MENGUATNYA
PEMBUSUKAN KPK: LUAR & DALAM
Oleh: Ridwan M. Said
Sungguh berat langkah untuk melawan
korupsi di negeri ini: pertama, Fenomena
langka yang jarang ditemukan Sejak berdiri tahun 2003 silam, dalam putusannya Pengadilan
Tipikor sebagai Ending dari kerja
lembaga Super Body (KPK) akhirnya
muncul juga. Gagasan untuk memperluas jangkauan daya dobrak KPK dengan mendirikan
PN Tipikor di tiap Provinsi, kontras dengan cita-cita dengan munculnya vonis bebas
beberapa koruptor oleh Pengadilan Tipikot di beberapa Wilayah, (Bandung) vonis
bebas Wakil Walikota Bogor, Bupati Subang,
Walikota Bekasi, (PN Tipikor Semarang) Direktur Utama PT Karuni Sejati,
(PN Tipikor Jakarta) vonis bebas mantan sekretaris Gubernur Bank Indonesia, (PN
Tipikor Surabaya) vonis bebas sembilan perkara korupsi. Kedua, semakin gencarnya upaya pelemahan KPK oleh DPR, Pemerintah, dan pihak-pihak lain.
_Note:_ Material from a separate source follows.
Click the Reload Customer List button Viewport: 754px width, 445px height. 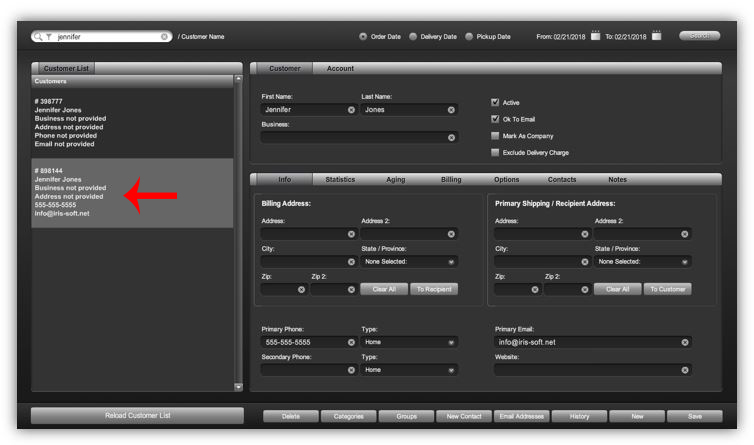[x=138, y=416]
Bila selama ini hanya Pengadilan
Umum yang di identifikasi sebagai surganya para koruptor, dengan venomena
pembebasan koruptor yang cenderung meningkat tiap tahun, serta ringannya vonis yang dijatuhkan. Dengan Rata-rata vonis
yang dilakukan selama tahun 2005-2009 adalah 5,82 bulan penjara atau setengah
tahun (Ridwan: Suara Mandiri, 20-12-2010).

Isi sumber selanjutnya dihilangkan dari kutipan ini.